Alexander Litvinenko became a KGB agent in 1986 and in 1988 was drafted into military intelligence. From 1989 to 1991 he served in counter-intelligence. In 1991, he was promoted to the Central Staff of the MB-FSK-FSB, specialising in counter-terrorist activities and infiltration of organized crime. In 1997, he was again promoted to the Department for the Analysis of Criminal Organizations of the Russian FSB with the title of senior operational officer and deputy head of the Seventh Section.
In 1998, Litvinenko claimed his superiors had ordered the killing of Boris Berezovsky, a Russian businessman who then held the high government post of Secretary of the Security Council and was close to President Boris Yeltsin; Berezovsky later fled to the UK. Litvinenko claims that he was dismissed from the FSB, and then arrested twice on charges which were dropped after he had spent time in Moscow prisons.

In 1999 he was arrested on counts of abusing duties during the anti-terrorist campaign in Kostroma. He was released a month later upon signing a written undertaking not to leave the country. Using his acquired freedom, Litvinenko fled before he could face the trial. He made his way without a passport to Turkey, where he joined his wife Marina and their son Anatoly, who had entered Turkey on tourist visas. On 1 November 2000, they immigrated to the United Kingdom, claiming political asylum, and in October 2006 he became a British citizen. In London he was employed by Berezovsky, and judging from his movements (which can be traced by a trail of radioactivity) he lived high on the hog. He has extensively criticized President Vladimir Putin, particularly his position on Chechnya.

= = =

> Using the information:
[1] Reproduce the passage on Alexander Litvinenko from "Alexander Litvinenko became" to "the Seventh Section.".
[2] Answer these questions using the passage on Alexander Litvinenko:
(a) In what year did Litvinenko become a KGB agent?
(b) What government post did Boris Berezovsky hold in 1998?
(c) On what date did Litvinenko and his family immigrate to the United Kingdom?
[3] List every person named in the passage on Alexander Litvinenko.

= = =

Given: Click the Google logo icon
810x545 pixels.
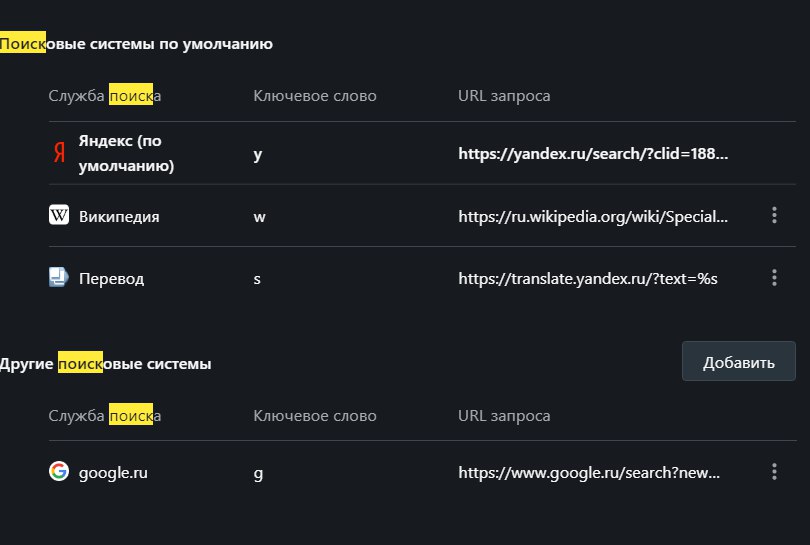Looking at the screenshot, I should 59,471.
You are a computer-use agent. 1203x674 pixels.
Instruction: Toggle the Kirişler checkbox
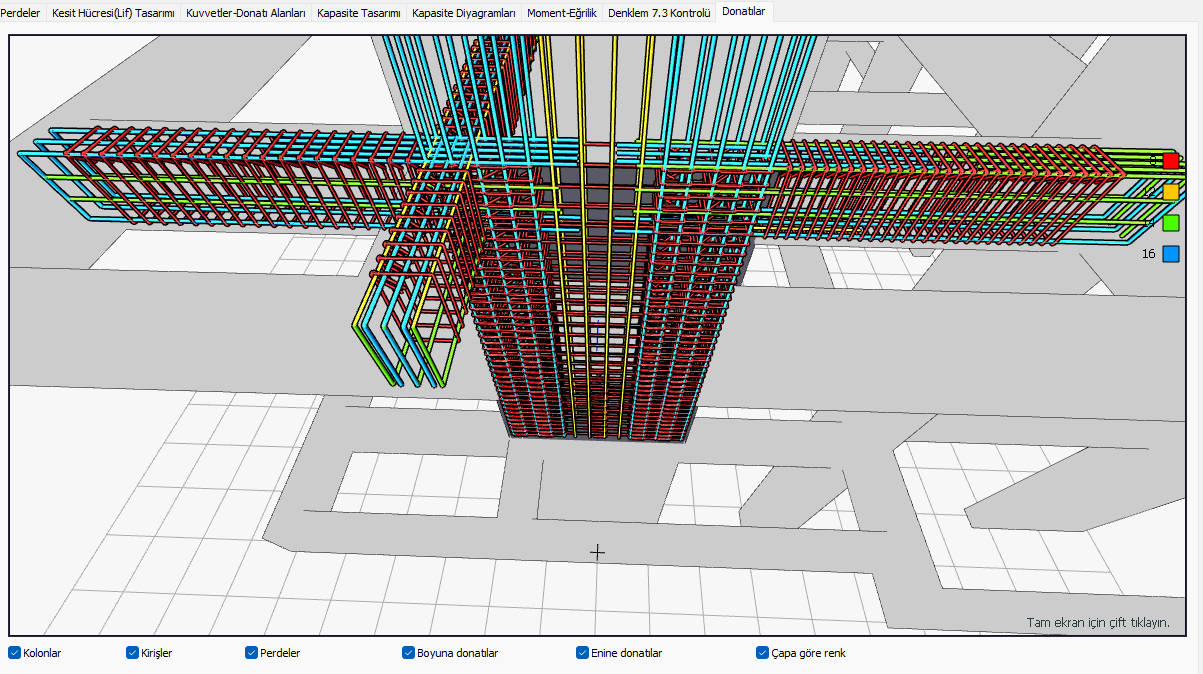pos(133,653)
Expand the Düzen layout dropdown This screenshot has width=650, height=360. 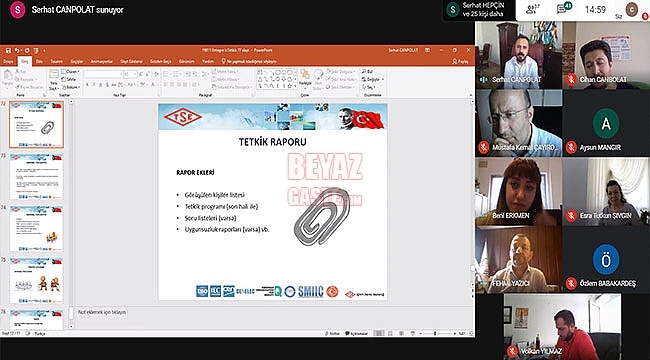tap(70, 72)
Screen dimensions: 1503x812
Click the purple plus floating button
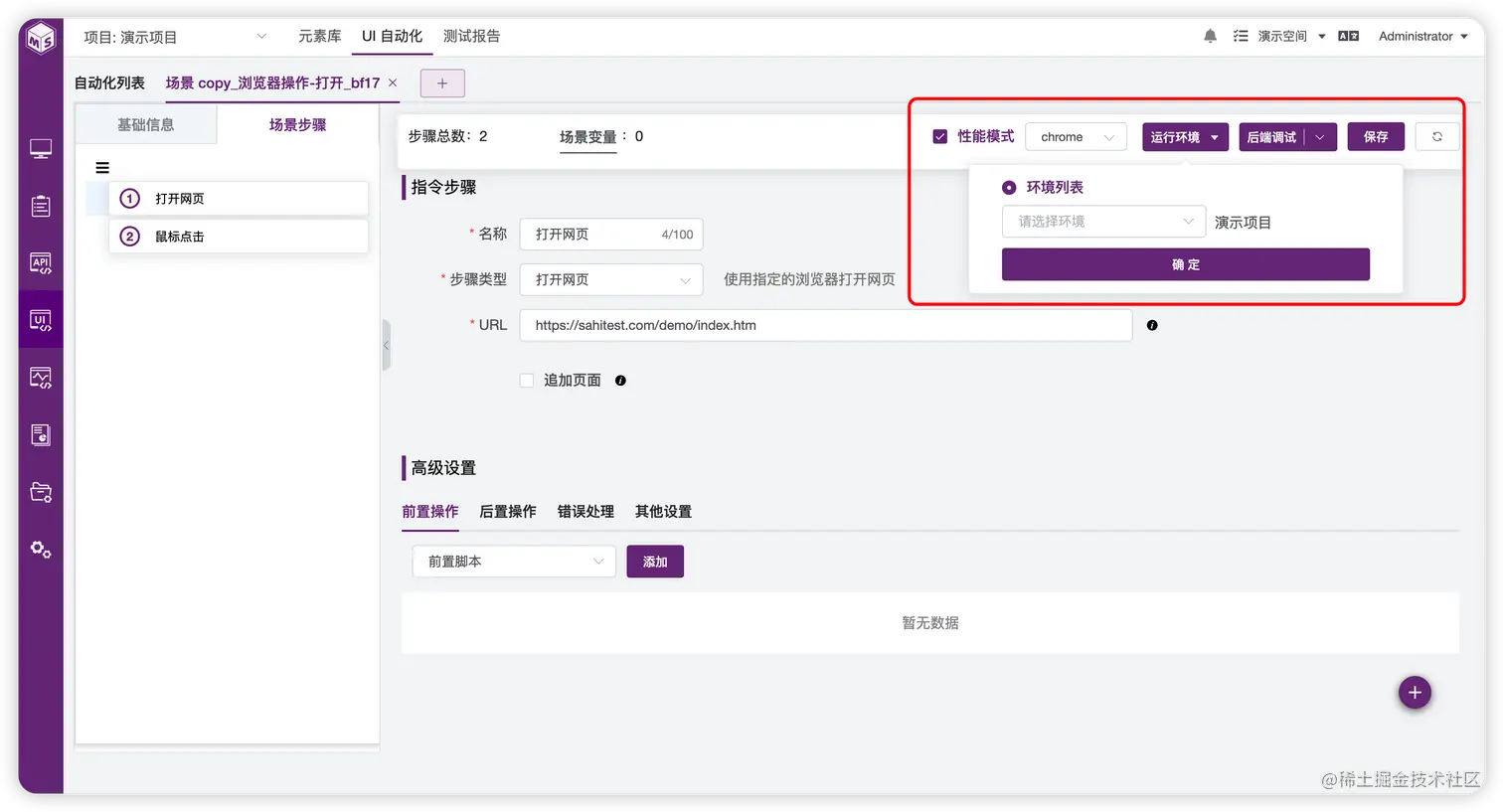pyautogui.click(x=1415, y=692)
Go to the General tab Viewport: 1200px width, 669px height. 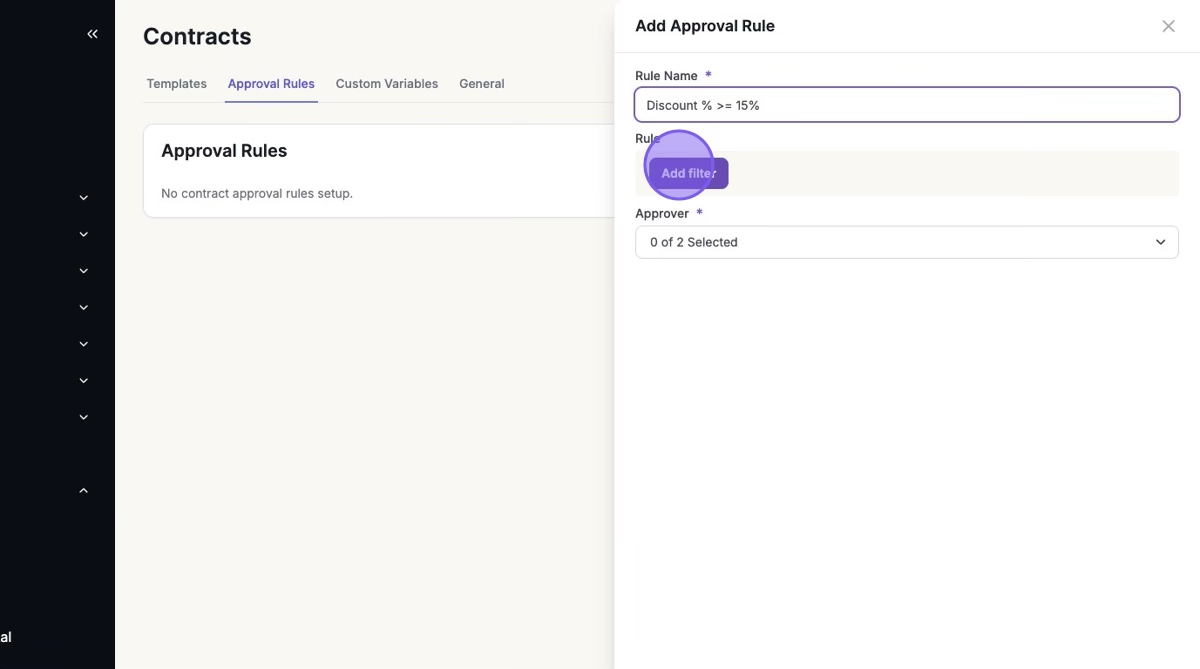(x=481, y=84)
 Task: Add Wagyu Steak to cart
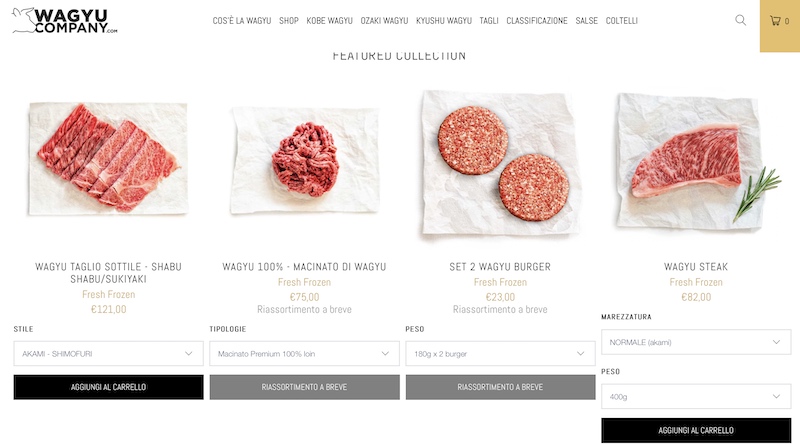point(696,430)
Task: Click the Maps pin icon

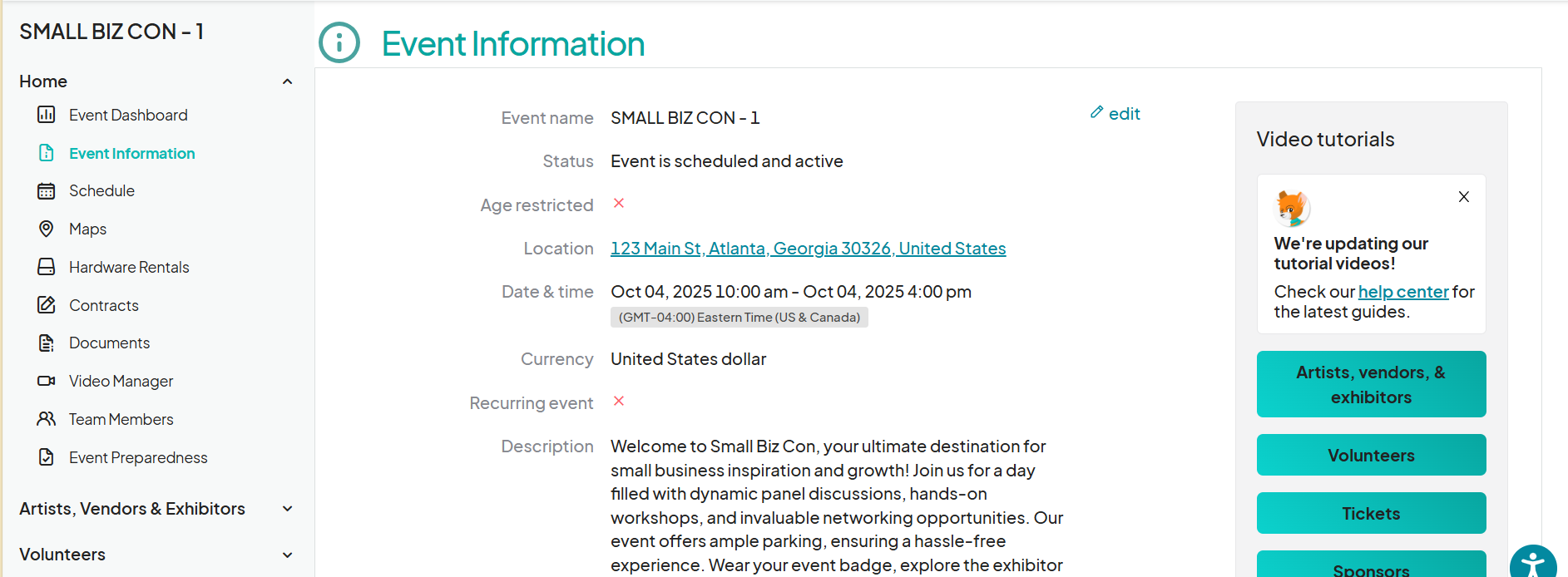Action: click(47, 229)
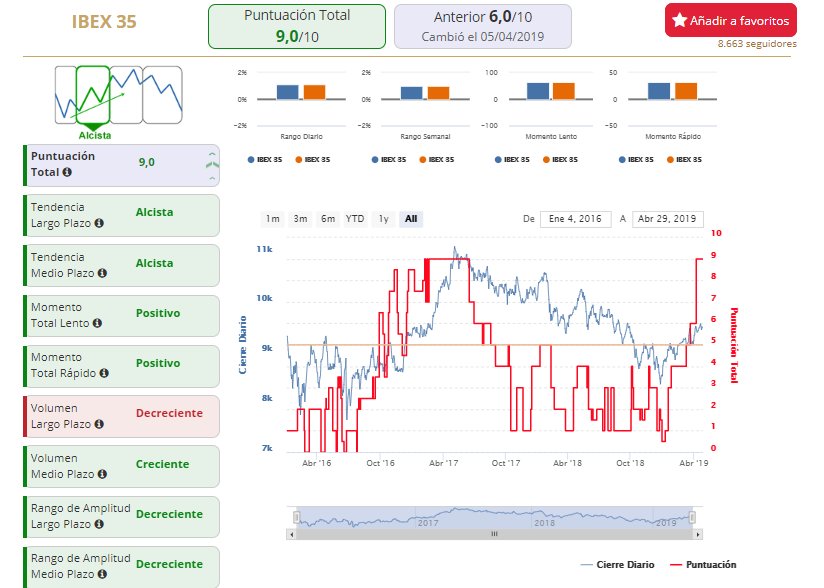Viewport: 824px width, 588px height.
Task: Click info icon for Rango de Amplitud Largo Plazo
Action: pos(99,524)
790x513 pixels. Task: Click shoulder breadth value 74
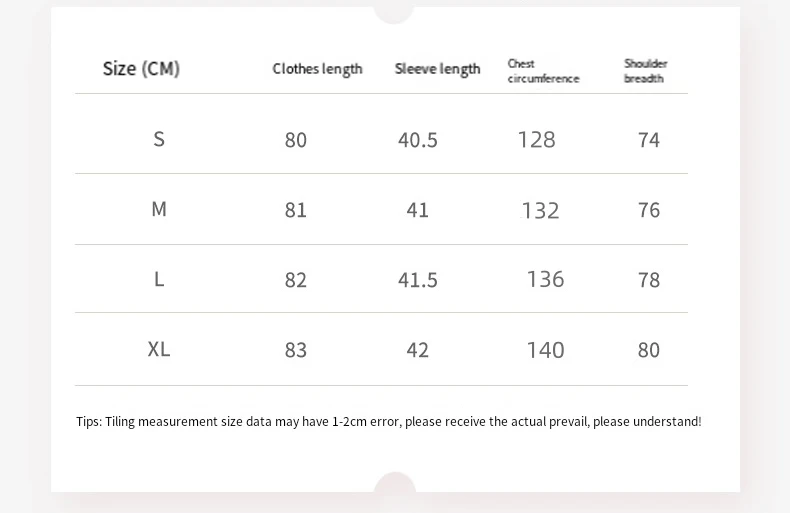649,140

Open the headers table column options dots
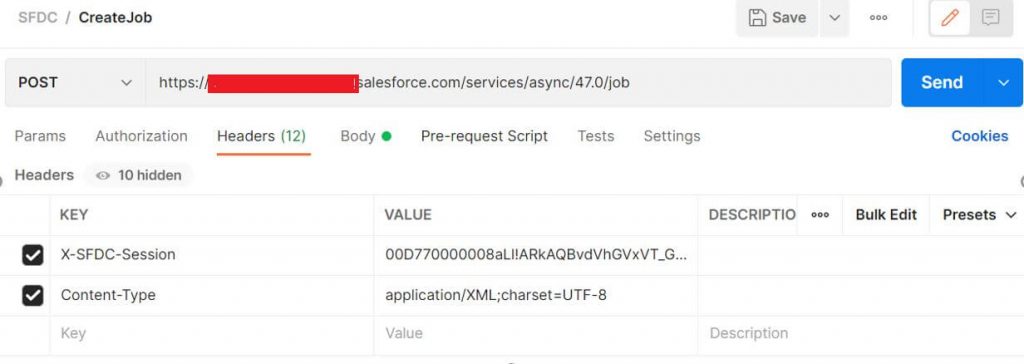(820, 215)
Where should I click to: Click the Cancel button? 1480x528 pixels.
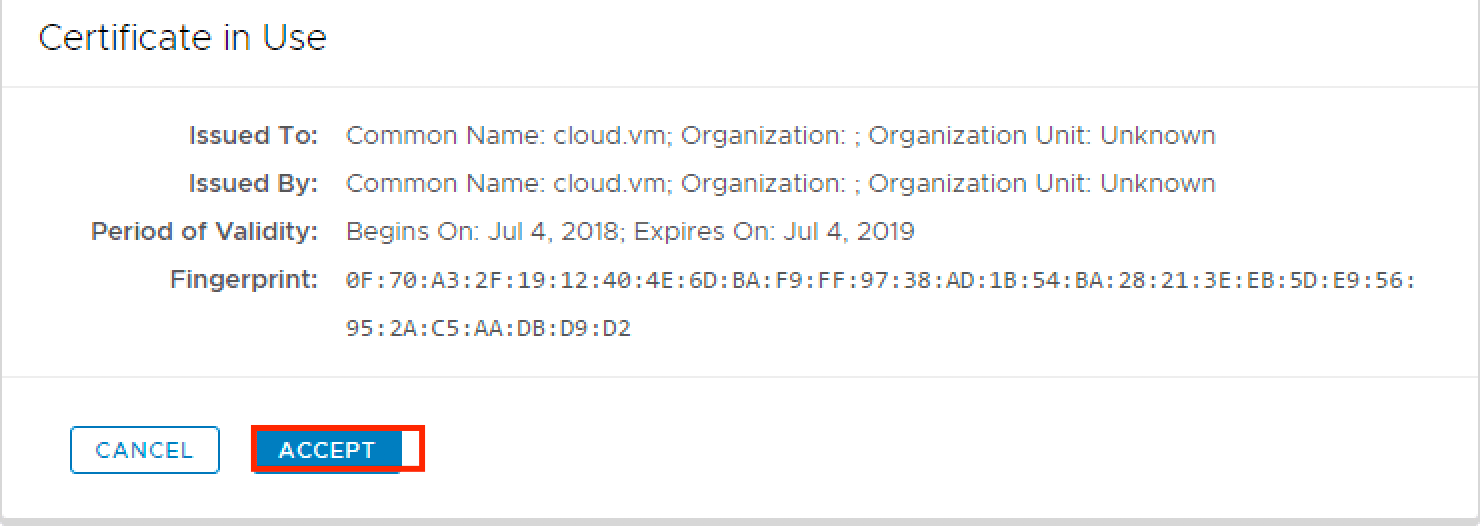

= = =

> Set of answers:
[1]
Alexander Litvinenko became a KGB agent in 1986 and in 1988 was drafted into military intelligence. From 1989 to 1991 he served in counter-intelligence. In 1991, he was promoted to the Central Staff of the MB-FSK-FSB, specialising in counter-terrorist activities and infiltration of organized crime. In 1997, he was again promoted to the Department for the Analysis of Criminal Organizations of the Russian FSB with the title of senior operational officer and deputy head of the Seventh Section.

[2]
(a) 1986
(b) Secretary of the Security Council
(c) 1 November 2000

[3]
Alexander Litvinenko
Boris Berezovsky
Boris Yeltsin
Marina
Anatoly
Vladimir Putin